Data to process

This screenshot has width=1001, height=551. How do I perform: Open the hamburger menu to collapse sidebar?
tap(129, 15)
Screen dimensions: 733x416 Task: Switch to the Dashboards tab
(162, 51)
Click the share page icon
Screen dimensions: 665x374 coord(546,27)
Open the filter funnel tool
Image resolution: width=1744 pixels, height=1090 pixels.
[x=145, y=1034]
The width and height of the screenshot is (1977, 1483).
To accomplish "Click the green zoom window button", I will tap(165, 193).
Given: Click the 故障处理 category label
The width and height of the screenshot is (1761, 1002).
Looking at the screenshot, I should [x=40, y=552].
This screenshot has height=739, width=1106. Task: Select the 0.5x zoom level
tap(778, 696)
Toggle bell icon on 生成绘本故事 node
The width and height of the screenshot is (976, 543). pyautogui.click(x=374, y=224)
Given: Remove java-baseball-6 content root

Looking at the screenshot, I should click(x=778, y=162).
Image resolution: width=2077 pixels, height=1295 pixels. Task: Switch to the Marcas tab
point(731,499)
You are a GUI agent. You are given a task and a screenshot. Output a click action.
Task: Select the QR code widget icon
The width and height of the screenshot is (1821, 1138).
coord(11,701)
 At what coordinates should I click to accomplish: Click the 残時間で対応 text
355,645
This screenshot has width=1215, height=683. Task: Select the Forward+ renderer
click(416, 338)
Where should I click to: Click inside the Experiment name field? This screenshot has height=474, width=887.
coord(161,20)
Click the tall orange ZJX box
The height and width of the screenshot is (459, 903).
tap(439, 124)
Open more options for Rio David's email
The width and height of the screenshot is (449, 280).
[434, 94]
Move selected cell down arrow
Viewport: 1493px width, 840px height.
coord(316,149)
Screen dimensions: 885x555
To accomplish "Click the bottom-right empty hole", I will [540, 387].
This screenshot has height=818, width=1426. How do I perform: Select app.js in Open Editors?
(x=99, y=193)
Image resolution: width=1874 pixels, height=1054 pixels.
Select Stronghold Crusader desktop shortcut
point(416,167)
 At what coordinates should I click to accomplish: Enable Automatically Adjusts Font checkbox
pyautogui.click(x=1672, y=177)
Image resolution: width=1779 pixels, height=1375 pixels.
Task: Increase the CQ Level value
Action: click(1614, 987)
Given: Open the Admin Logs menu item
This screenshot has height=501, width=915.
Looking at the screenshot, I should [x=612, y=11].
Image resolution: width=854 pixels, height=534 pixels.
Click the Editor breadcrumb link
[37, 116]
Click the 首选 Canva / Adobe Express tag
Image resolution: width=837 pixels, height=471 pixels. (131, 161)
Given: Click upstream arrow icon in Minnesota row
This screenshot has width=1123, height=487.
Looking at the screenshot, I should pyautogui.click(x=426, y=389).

Problem
Once the listing above has been read, restate it exactly.

Response area
This screenshot has width=1001, height=551. How do I perform: Open the hamburger menu to collapse sidebar?
tap(129, 15)
Screen dimensions: 733x416 Task: Switch to the Dashboards tab
(162, 51)
Click the share page icon
Screen dimensions: 665x374 coord(546,27)
Open the filter funnel tool
Image resolution: width=1744 pixels, height=1090 pixels.
[x=145, y=1034]
The width and height of the screenshot is (1977, 1483).
To accomplish "Click the green zoom window button", I will tap(165, 193).
Given: Click the 故障处理 category label
The width and height of the screenshot is (1761, 1002).
Looking at the screenshot, I should [x=40, y=552].
This screenshot has height=739, width=1106. Task: Select the 0.5x zoom level
tap(778, 696)
Toggle bell icon on 生成绘本故事 node
The width and height of the screenshot is (976, 543). pyautogui.click(x=374, y=224)
Given: Remove java-baseball-6 content root

Looking at the screenshot, I should click(x=778, y=162).
Image resolution: width=2077 pixels, height=1295 pixels. Task: Switch to the Marcas tab
point(731,499)
You are a GUI agent. You are given a task and a screenshot. Output a click action.
Task: Select the QR code widget icon
The width and height of the screenshot is (1821, 1138).
coord(11,701)
 At what coordinates should I click to accomplish: Click the 残時間で対応 text
355,645
This screenshot has width=1215, height=683. Task: Select the Forward+ renderer
click(416, 338)
Where should I click to: Click inside the Experiment name field? This screenshot has height=474, width=887.
coord(161,20)
Click the tall orange ZJX box
The height and width of the screenshot is (459, 903).
tap(439, 124)
Open more options for Rio David's email
The width and height of the screenshot is (449, 280).
[434, 94]
Move selected cell down arrow
Viewport: 1493px width, 840px height.
coord(316,149)
Screen dimensions: 885x555
To accomplish "Click the bottom-right empty hole", I will [540, 387].
This screenshot has height=818, width=1426. How do I perform: Select app.js in Open Editors?
(x=99, y=193)
Image resolution: width=1874 pixels, height=1054 pixels.
Select Stronghold Crusader desktop shortcut
point(416,167)
 At what coordinates should I click to accomplish: Enable Automatically Adjusts Font checkbox
pyautogui.click(x=1672, y=177)
Image resolution: width=1779 pixels, height=1375 pixels.
Task: Increase the CQ Level value
Action: click(1614, 987)
Given: Open the Admin Logs menu item
This screenshot has height=501, width=915.
Looking at the screenshot, I should [x=612, y=11].
Image resolution: width=854 pixels, height=534 pixels.
Click the Editor breadcrumb link
[37, 116]
Click the 首选 Canva / Adobe Express tag
Image resolution: width=837 pixels, height=471 pixels. (131, 161)
Given: Click upstream arrow icon in Minnesota row
This screenshot has width=1123, height=487.
Looking at the screenshot, I should pyautogui.click(x=426, y=389).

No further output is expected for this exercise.